Significantly boosting employees’ communication about pensions could be as simple as changing the language used to describe them.
A survey, by Invesco, Nest Insight and maslansky + partners, found some common misconceptions about pension savings, and identified the barriers when it comes to engaging with workplace finances.
Its five key findings were that:
- 40% of the survey participants were unaware they could choose how much they pay into a pension
- One in three participants thought AE contribution rates were the ‘recommended’ level of savings
- 68% of savers remain at the default saving rate
- More than half (52%) of those saving into a pension were unaware of government tax relief on contributions
- 33% weren’t aware that their employer also pays into their pension.
This research suggests people rarely think about how much they are saving, and many don’t understand their different pension options.
Policy makers and pension professionals can make simple changes, particularly in the way they communicate with savers, to increase these engagement levels.
The research recommends that all communication follows four basic principles, that it dubs ‘the four Ps”: positive, plausible, plain spoken and personal.
- Positive: Too often, messages focus on how savers are missing out, not what they can get if they act. ‘You can’ is more likely to engage than ‘you should’.
- Plausible: People are pragmatic.

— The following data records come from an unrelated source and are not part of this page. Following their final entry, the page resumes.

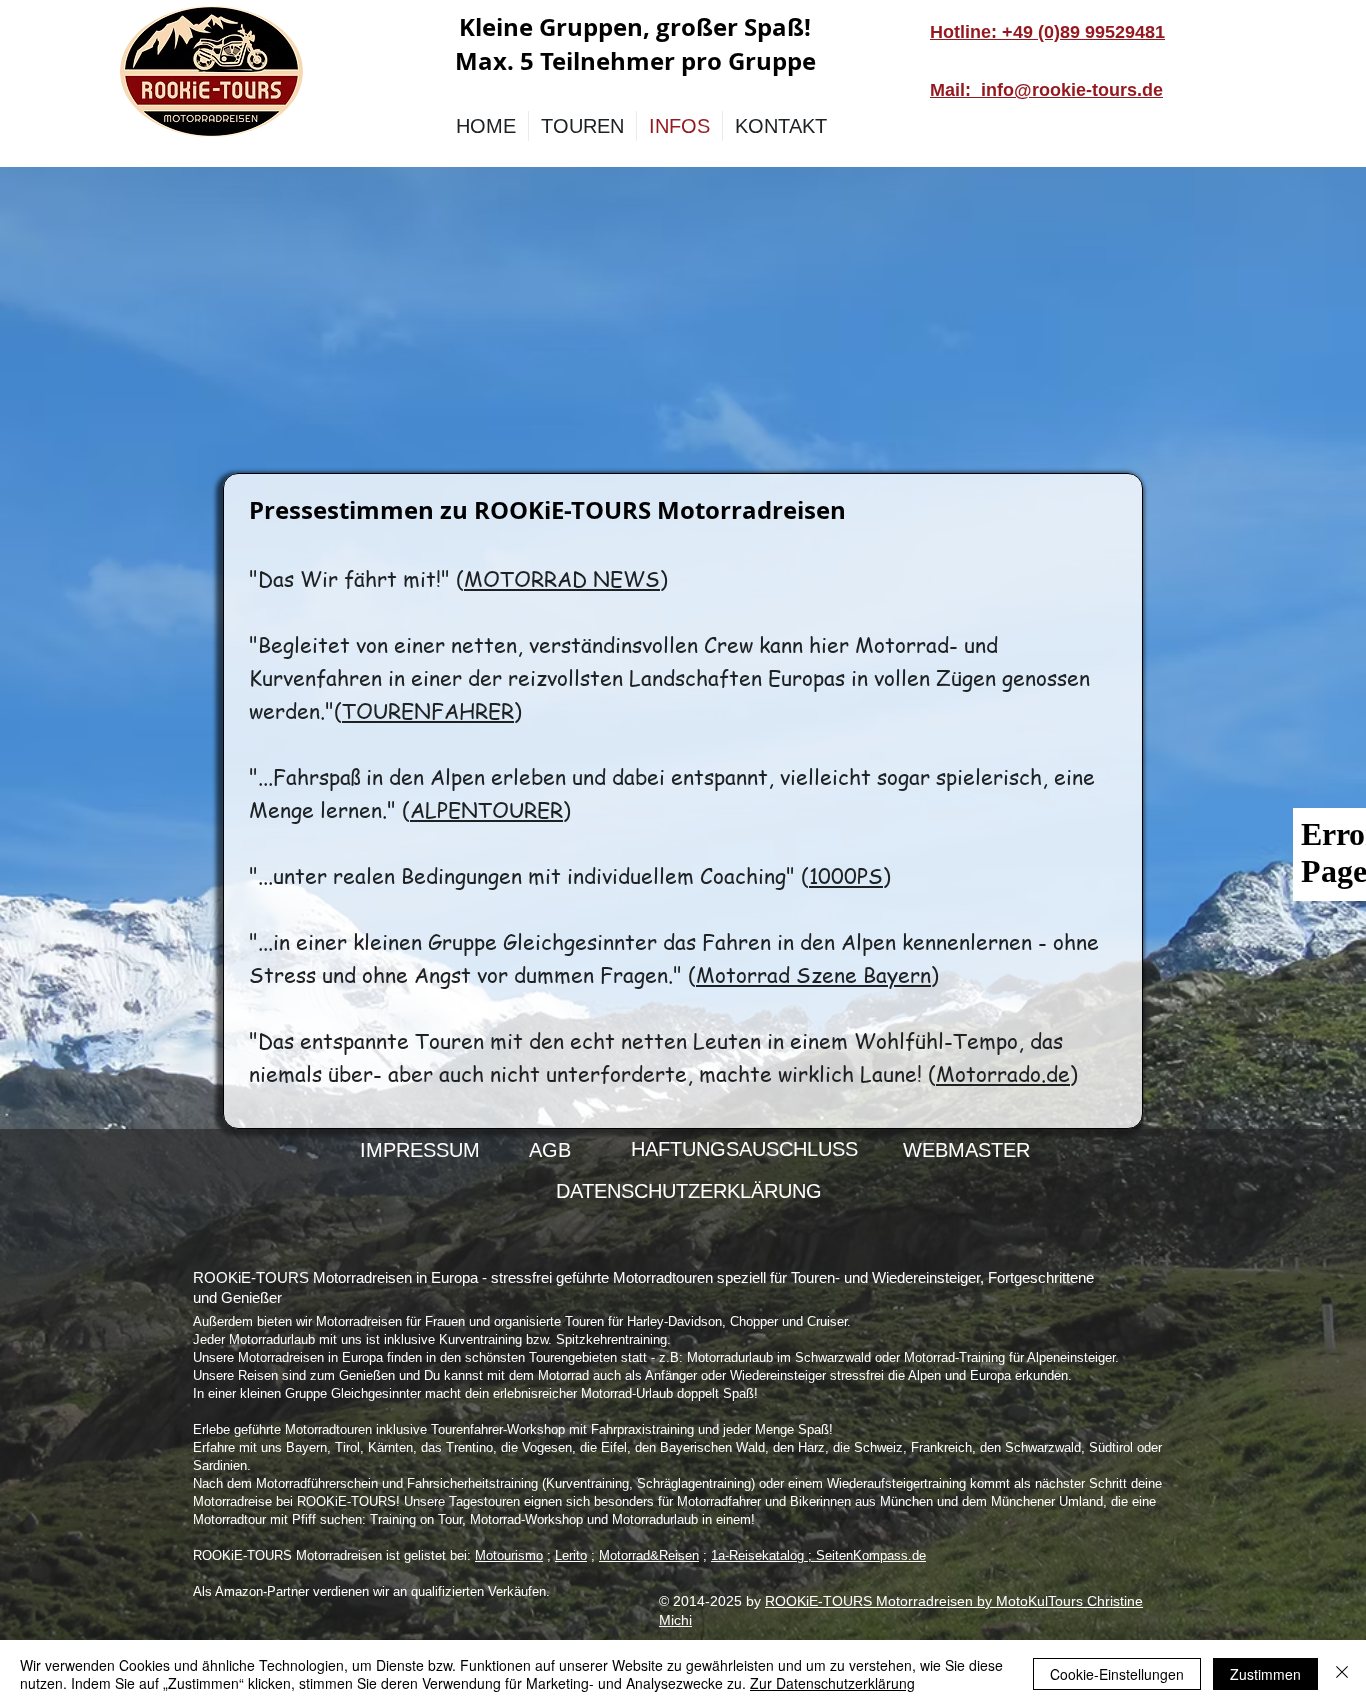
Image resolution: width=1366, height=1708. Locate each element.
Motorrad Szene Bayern (813, 974)
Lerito (571, 1555)
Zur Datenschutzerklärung (832, 1683)
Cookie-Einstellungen (1117, 1674)
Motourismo (509, 1555)
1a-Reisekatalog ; (763, 1555)
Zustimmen (1265, 1674)
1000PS (846, 875)
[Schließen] (1342, 1674)
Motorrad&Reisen (649, 1555)
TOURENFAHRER (428, 710)
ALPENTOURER (486, 809)
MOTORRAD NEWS (562, 578)
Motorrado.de (1003, 1073)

A credible presentation of the benefits of saving is more likely to connect than visions of a dream retirement.
- Plain spoken: Employees want to hear what they will get out, not what they put in. Outcomes need to be shown in pounds and pence, not percentages. An estimated income figure, rather than pot size, was found to be most helpful, enabling people to think about what lifestyle they will be able to afford relative to their current annual income.
- Personal: ‘You’ is more engaging than ‘us’. People are more likely to want to make their own choices if they know they are on a ‘default setting’.
If you really want to improve knowledge and understanding of pensions, it is beneficial to state in plain English that people can contribute more into their pension, they can make a difference to their financial security when they’re older by rethinking contribution levels and that the contributions made when younger, work harder for people. For maximum efficacy, these statements should be backed by concrete examples using pounds and pence.
Below, we will go over some pension jargon, to help you gain a better understanding of what it’s all about.
This is the maximum amount of pension savings you can get tax relief on each tax year. In the 2020-2021 tax year the Annual Allowance is £40,000, for most people.
A retirement income product that provides a regular income, either for life, or a set period of time.
This means employers have to enrol their eligible workers into a pension scheme.
Defined Benefit pension
This pays a retirement income based on your salary and how long you have worked for your employer. Usually, this is only available from the public sector or older workplace pension schemes.
Defined Contribution scheme
Your contributions, and your employer’s contributions, are invested in the stock market. This builds up a pot of money, the size of which will vary based on the amount paid in, how long it is paid in for and how well the investments have performed.
Also known as a Flexible retirement income product. This means you can use your pension to provide a regular retirement income. Although the income is not guaranteed for life, it allows you to change how much you take out, or to later switch the rest of your pension to a more secure retirement income product.
This is the highest value of pension savings you can build up before you incur a tax charge when you draw out your savings. For the tax year 2020-21 the Lifetime Allowance is £1,073,100.
Money Purchase Annual Allowance (MPAA)
This is triggered if you withdraw money from your defined contribution pension. It means you will usually only get tax relief on your pension contributions up to 100% of your taxable earnings, or £4,000, depending on which is lower.
Self-invested Personal Pension (SIPP)
This type of pension holds investments until you retire. It provides the same tax relief as other pensions. It is more flexible as you can decide what you want to invest based on your retirement needs.
This is the weekly pension payment you receive from the UK government when you reach State Pension age. The amount you receive is based on your National Insurance record.
Tapered Annual Allowance
Your Annual Allowance is reduced (‘tapered’) if your adjusted income goes over £240,000 or your threshold income exceeds £200,000.
Tax-free lump sum
You can usually take 25% of your pension fund as a tax-free lump sum.
Hopefully, you now have a better understanding of pension jargon and feel more confident about your pension fund. When it comes to pensions or otherwise known as retirement savings, make sure you do your research, so you can get the most out of your retirement.